PROMPT 1 »
From the passage about Nicaragua, extract everything from "That and more, the" down to "box of chalk.", word for word.

READING TEXT »
================
I try to answer the question about living and writing far away from Nicaragua. It’s been a long time since I left, thinking it would only be for a couple of years. Now it’s been more than seven. I don’t know if I will ever go back, physically speaking. Nonetheless, as I start to piece together an answer to the question, I think about history. A country comes to mind. One scene in particular. It takes place in a dusty classroom, in a district of León, the temperature hitting almost forty degrees. The students’ shirts are stuck to their bodies in the heat.
I can see it: heroism comes back to life in the history classroom as the professor tells the story of the US intervention in Nicaragua, expounding on William Walker’s landing as he barged into the country with a horde of filibusters who would then turn Nicaragua into a (quasi?) colony of the United States.
That and more, the professor says, marking on the chalkboard that scrapes every time he draws a line with the white chalk handed over in a solemn ceremony by the Ministry of Education a couple of weeks before.
The future had reached us in a box of chalk.
I believe he spoke next of Andrés Castro: the hero—and what a deed!—who, finding himself disarmed in the midst of the battlefield at San Jacinto on September 14, 1856, threw a rock at a filibuster who dropped dead right then and there: a spot-on impact that won the sergeant immortality.
================
EXTRACTED MATERIAL »

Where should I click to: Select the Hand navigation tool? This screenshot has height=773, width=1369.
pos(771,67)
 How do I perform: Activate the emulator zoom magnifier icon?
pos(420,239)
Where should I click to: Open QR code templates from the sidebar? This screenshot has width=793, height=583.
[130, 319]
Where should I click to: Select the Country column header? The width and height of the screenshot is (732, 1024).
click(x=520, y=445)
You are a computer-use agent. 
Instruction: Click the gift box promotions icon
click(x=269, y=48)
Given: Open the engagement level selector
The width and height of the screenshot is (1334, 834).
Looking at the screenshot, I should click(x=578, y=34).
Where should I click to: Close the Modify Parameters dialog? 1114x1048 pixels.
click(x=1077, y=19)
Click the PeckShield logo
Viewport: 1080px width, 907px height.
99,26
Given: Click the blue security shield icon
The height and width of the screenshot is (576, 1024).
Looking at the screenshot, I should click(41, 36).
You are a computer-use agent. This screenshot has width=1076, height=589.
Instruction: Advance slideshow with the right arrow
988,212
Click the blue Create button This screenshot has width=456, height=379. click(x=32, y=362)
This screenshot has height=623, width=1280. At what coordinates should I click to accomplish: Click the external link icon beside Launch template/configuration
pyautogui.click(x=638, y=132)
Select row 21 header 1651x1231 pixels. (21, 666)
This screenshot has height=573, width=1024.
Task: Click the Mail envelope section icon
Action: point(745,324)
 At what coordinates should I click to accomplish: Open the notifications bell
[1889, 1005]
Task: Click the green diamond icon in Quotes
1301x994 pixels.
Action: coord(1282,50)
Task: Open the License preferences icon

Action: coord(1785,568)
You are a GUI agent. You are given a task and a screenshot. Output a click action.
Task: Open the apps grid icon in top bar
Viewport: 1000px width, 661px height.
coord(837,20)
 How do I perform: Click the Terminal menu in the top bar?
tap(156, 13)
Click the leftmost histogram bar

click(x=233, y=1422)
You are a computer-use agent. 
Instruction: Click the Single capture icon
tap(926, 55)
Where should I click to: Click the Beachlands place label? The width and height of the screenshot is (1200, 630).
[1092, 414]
================
PROMPT 2 »
Copy everything in the entries from the line containing "Where should I click to: Open" down to the line containing "click(x=269, y=48)", with both of those lines included.

COMPLETE ANSWER 1 »
That and more, the professor says, marking on the chalkboard that scrapes every time he draws a line with the white chalk handed over in a solemn ceremony by the Ministry of Education a couple of weeks before.
The future had reached us in a box of chalk.

COMPLETE ANSWER 2 »
Where should I click to: Open QR code templates from the sidebar? This screenshot has width=793, height=583.
[130, 319]
Where should I click to: Select the Country column header? The width and height of the screenshot is (732, 1024).
click(x=520, y=445)
You are a computer-use agent. 
Instruction: Click the gift box promotions icon
click(x=269, y=48)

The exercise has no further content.